─── Entries supplied ───
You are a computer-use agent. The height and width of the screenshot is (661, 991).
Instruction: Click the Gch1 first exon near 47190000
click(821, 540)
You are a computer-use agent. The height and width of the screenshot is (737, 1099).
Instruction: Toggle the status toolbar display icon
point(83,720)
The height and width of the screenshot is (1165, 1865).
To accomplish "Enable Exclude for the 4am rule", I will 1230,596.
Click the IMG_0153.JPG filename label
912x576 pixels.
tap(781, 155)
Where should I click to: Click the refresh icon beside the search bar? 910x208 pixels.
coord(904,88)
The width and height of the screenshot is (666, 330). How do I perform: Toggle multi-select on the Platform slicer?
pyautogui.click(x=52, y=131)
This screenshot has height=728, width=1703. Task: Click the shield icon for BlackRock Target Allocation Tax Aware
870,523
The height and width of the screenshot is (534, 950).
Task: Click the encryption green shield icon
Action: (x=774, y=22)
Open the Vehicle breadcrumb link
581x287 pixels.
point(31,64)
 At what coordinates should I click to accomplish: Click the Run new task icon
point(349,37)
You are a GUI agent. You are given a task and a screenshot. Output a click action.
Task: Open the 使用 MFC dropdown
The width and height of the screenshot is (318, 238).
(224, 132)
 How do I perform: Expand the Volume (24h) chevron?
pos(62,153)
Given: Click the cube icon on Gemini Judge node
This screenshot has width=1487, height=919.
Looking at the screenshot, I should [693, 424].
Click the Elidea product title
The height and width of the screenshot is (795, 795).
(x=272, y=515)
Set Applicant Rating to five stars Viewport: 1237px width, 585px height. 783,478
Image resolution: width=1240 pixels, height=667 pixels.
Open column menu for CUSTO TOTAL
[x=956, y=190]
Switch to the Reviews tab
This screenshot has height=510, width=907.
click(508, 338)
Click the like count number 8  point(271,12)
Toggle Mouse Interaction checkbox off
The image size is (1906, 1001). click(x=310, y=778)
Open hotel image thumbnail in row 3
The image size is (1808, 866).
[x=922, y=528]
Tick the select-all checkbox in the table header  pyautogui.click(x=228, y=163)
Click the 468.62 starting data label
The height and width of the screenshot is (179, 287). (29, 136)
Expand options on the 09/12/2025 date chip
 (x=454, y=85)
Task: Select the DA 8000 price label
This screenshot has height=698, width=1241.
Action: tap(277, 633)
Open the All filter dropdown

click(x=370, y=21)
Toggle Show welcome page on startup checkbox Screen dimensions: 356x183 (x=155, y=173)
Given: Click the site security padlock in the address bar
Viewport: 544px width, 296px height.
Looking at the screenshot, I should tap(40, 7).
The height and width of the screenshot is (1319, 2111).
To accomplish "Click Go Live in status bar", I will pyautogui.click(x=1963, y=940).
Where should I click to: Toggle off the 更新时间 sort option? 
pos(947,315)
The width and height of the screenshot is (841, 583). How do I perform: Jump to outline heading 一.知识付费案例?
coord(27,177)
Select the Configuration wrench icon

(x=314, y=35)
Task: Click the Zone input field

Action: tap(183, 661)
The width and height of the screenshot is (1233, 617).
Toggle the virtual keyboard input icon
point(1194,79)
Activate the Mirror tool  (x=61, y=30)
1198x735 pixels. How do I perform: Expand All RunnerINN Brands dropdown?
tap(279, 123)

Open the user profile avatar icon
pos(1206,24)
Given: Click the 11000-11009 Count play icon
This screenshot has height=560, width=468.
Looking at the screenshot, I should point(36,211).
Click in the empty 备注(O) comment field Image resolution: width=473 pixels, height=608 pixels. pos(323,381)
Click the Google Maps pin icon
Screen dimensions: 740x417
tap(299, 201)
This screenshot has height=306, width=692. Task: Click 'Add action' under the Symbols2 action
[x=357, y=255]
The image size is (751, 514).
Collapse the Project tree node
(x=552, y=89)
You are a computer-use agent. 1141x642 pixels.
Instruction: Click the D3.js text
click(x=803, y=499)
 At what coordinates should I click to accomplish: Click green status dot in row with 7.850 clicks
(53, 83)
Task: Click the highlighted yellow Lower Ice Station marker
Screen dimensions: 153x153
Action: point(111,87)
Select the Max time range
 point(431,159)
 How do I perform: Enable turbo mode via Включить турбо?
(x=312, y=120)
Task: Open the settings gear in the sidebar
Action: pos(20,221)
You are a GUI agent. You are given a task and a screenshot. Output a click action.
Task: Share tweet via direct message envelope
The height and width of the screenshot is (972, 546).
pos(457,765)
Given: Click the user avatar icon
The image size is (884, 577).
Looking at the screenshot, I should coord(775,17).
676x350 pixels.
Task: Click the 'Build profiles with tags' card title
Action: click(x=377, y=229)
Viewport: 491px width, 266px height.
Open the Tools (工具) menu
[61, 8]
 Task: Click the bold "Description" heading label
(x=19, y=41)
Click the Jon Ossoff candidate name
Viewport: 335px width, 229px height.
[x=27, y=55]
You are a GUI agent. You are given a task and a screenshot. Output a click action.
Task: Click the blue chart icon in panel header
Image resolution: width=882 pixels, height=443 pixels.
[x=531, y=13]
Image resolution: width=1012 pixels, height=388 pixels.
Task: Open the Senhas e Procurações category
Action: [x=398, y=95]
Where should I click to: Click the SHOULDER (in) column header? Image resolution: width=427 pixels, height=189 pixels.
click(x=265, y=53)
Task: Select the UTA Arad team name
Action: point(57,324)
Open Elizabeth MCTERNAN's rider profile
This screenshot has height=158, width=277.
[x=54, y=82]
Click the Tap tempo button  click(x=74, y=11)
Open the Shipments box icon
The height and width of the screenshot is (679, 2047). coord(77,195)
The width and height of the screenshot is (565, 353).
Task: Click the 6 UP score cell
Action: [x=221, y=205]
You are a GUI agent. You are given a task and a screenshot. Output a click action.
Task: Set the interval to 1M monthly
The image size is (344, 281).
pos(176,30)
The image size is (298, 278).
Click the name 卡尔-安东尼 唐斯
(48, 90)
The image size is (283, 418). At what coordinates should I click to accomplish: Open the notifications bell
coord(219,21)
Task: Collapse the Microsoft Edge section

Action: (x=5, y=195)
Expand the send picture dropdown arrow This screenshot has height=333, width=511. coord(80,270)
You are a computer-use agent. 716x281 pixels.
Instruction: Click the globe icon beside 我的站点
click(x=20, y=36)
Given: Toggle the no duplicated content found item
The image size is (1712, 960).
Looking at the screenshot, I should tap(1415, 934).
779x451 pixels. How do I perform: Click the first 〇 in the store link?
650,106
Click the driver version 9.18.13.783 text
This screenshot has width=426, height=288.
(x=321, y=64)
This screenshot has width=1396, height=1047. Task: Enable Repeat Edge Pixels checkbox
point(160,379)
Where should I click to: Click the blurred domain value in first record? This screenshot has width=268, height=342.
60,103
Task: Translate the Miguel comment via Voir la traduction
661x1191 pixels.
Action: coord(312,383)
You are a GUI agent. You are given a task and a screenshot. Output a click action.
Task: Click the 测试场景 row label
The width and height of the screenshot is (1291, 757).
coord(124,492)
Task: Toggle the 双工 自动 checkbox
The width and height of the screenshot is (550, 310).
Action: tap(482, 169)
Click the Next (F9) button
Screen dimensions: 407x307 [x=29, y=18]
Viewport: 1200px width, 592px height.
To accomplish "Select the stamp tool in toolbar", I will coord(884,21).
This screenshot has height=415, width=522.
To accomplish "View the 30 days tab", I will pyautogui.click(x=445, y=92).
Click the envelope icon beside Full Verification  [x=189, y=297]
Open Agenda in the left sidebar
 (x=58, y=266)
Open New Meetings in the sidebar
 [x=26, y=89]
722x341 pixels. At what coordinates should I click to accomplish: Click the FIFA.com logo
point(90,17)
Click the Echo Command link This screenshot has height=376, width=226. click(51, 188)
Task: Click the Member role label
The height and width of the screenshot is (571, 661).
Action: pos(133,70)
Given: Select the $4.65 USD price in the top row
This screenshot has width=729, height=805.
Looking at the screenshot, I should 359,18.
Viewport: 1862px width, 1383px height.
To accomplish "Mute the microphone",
───
● Written request:
Find every line in the records above that contains the string "size" and copy each such line in full.

● Result of this task:
The image size is (1906, 1001). click(x=310, y=778)
The image size is (1808, 866).
The image size is (751, 514).
The image size is (884, 577).
The image size is (344, 281).
The image size is (298, 278).
The image size is (283, 418). At what coordinates should I click to accomplish: Open the notifications bell
The image size is (1712, 960).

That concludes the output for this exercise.